En el banco de arena poco profundo, la delgada niña estaba rodeada por unos cuantos adolescentes. Estaba peleando por una cesta de mimbre con un niño que le sacaba una cabeza de altura.

Sin embargo, la niña era demasiado joven y débil. No era rival para esos niños en absoluto. Mientras se esforzaba por arrebatar la cesta de mimbre, acabó cortándose la mano.

—Como la cogimos nosotros, es nuestra. Lárgate, pequeño monstruo. —El joven extendió la mano y le dio un empujón a la niña. La niña tropezó y cayó al agua.

Sin embargo, aun así, cuando vio que el joven estaba a punto de llevarse los peces de la cesta de mimbre, aguantó el dolor y se levantó para arrebatársela de nuevo.

Cuando los otros adolescentes vieron que la niña era tan terca, se molestaron. Tiraron la cesta de mimbre y la empujaron al agua mientras se preparaban para golpearla.

Sin embargo, antes de que sus puños pudieran estrellarse contra ella, alguien agarró una de sus muñecas.

El niño se dio la vuelta y vio el rostro de Su Ying, que estaba envuelto en sombras debido al contraluz.

—Mocoso, ¿alguien te ha enseñado a no ser tan arrogante?

El chico, furioso, intentó liberarse de la mano de Su Ying. —¿Quién eres? Nunca te había visto. No eres de esta isla.

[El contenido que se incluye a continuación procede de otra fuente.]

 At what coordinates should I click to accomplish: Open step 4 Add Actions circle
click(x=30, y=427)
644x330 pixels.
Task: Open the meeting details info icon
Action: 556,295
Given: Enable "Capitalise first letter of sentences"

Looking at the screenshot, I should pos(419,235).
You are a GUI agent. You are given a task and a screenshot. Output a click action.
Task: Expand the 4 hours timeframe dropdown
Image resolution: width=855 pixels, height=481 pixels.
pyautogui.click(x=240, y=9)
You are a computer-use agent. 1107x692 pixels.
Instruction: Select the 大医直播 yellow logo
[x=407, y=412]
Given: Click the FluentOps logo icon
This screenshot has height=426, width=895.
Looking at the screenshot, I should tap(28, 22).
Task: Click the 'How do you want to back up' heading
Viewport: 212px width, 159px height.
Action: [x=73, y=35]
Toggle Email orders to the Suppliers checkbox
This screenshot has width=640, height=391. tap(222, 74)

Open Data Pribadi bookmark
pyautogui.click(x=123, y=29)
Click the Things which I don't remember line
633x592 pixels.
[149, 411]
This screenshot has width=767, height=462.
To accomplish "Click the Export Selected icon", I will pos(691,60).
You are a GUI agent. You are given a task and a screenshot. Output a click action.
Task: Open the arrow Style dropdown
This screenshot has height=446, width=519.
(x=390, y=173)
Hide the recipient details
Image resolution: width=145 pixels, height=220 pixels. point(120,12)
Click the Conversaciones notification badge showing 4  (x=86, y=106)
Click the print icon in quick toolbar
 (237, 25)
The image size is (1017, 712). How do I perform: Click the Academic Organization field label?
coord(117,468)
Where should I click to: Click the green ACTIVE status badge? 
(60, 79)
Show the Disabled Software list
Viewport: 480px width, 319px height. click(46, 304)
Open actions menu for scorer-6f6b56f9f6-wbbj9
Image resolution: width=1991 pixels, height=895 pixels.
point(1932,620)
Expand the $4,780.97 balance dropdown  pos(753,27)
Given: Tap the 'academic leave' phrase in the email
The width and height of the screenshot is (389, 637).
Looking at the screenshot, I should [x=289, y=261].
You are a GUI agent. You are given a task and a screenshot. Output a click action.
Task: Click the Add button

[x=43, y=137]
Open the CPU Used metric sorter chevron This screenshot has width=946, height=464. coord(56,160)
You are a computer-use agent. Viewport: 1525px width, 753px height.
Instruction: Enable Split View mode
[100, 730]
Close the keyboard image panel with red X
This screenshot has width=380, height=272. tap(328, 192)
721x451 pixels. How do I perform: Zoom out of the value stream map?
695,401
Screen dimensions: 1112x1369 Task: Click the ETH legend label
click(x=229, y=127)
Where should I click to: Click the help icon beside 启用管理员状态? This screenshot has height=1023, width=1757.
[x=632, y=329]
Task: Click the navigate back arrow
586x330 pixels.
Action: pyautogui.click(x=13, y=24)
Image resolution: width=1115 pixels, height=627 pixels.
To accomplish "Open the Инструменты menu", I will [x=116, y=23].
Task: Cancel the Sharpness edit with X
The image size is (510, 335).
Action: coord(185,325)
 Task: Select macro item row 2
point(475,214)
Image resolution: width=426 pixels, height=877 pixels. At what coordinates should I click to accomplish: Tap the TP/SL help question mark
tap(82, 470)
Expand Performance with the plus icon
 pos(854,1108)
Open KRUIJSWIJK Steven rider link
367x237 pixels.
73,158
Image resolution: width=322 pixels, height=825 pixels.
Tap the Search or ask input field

Su Ying lo empujó suavemente y el chico cayó al suelo. —No necesitas saber quién soy. Si vuelvo a veros arrebatar las cosas de otros, esta piedra será vuestro final. —Tan pronto como terminó de hablar, pisó una roca que había a un lado ¡y la roca se hizo añicos al instante!

Cuando los adolescentes vieron esto, se asustaron tanto que se dieron la vuelta y huyeron.

—¡Monstruos! Hay monstruos en la isla.

—Hermana Mayor, gracias por salvarme.

Una voz que sonaba como el zumbido de un mosquito resonó detrás de ella. Su Ying se dio la vuelta y se encontró con los tímidos ojos de la niña.

—No tienes que agradecérmelo. Después de todo, tú me salvaste ayer. —Su Ying recogió la pequeña cesta de mimbre y volvió a meter los peces y los cangrejos dentro.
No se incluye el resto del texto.